• [Written tasks]
a) Using the article on the re-election money machine, decide whether each statement agrees with it: (i) a newly elected Representative gets a good office and parking space; (ii) old bills die every two years when Congress adjourns; (iii) only senior members get their pick of committee assignments. Answer yes or no for each and quote the words that decide it.
b) Reproduce the passage of the article on the re-election money machine from "Saturday, October 29, 2011" to "re-election money machine.".

[Start of Article]

Saturday, October 29, 2011

The Re-Election Money Machine

Most of the people who get elected to Congress are good, decent, dedicated, smart individuals who are genuinely motivated by a desire to serve our country and serve their constituents.  But when they get to Washington something very strange happens.  They find themselves trapped in the re-election money machine.

 
Most Congresspersons, when they first run for office, don't expect to make Congress their career.  They think, "I'll run for office, serve a couple of terms, accomplish something for the folks back home, and then move back home to Spokane, or Denver, or Wichita Falls and get on with my life."  But when they arrive in Washington, they are smacked in the face with the first dirty little secret of life in the Congress:  Seniority controls everything in the Congress of the United States.  A newly-elected Senator or Representative doesn't even get a good office or parking space.  Only the "senior members" get their pick of committee assignments and only the very senior members become the all-powerful "Chairman" of a major committee.  A new legislator learns real fast that without the blessings of your committee Chairman, you don't even think about drafting some new legislation, no matter how much you want to help out "the folks back home."  And if you do rear up on your hind legs and drop some new bill into the legislative hopper, without the blessing of several of the necessary committee Chairmen, your bill is born dead.  No hearings.  No press coverage.  No C-Span or CNN or MSNBC.  Just another dead bill that never made it out of committee.  Every two years the Congress adjourns, old bills die, and the legislative dance starts all over again.

[End of Article]
[Start of Dataset extract]

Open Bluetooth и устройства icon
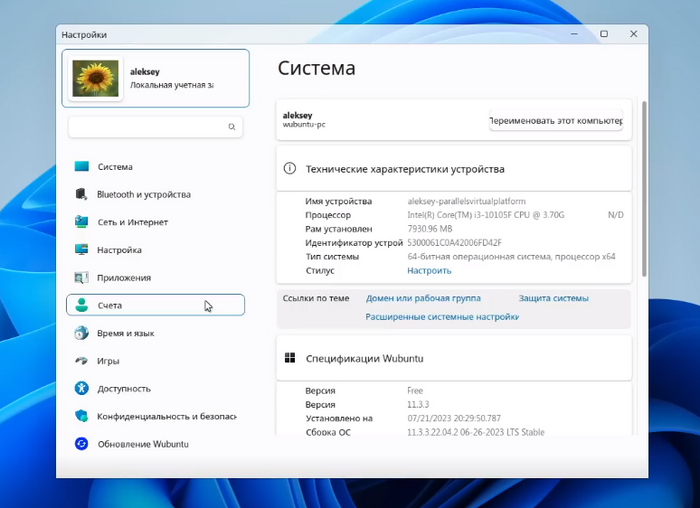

[End of Dataset extract]

• [Outputs]
a)
(i) No: "A newly-elected Senator or Representative doesn't even get a good office or parking space."
(ii) Yes: "Every two years the Congress adjourns, old bills die, and the legislative dance starts all over again."
(iii) Yes: "Only the "senior members" get their pick of committee assignments"

b)
Saturday, October 29, 2011

The Re-Election Money Machine

Most of the people who get elected to Congress are good, decent, dedicated, smart individuals who are genuinely motivated by a desire to serve our country and serve their constituents.  But when they get to Washington something very strange happens.  They find themselves trapped in the re-election money machine.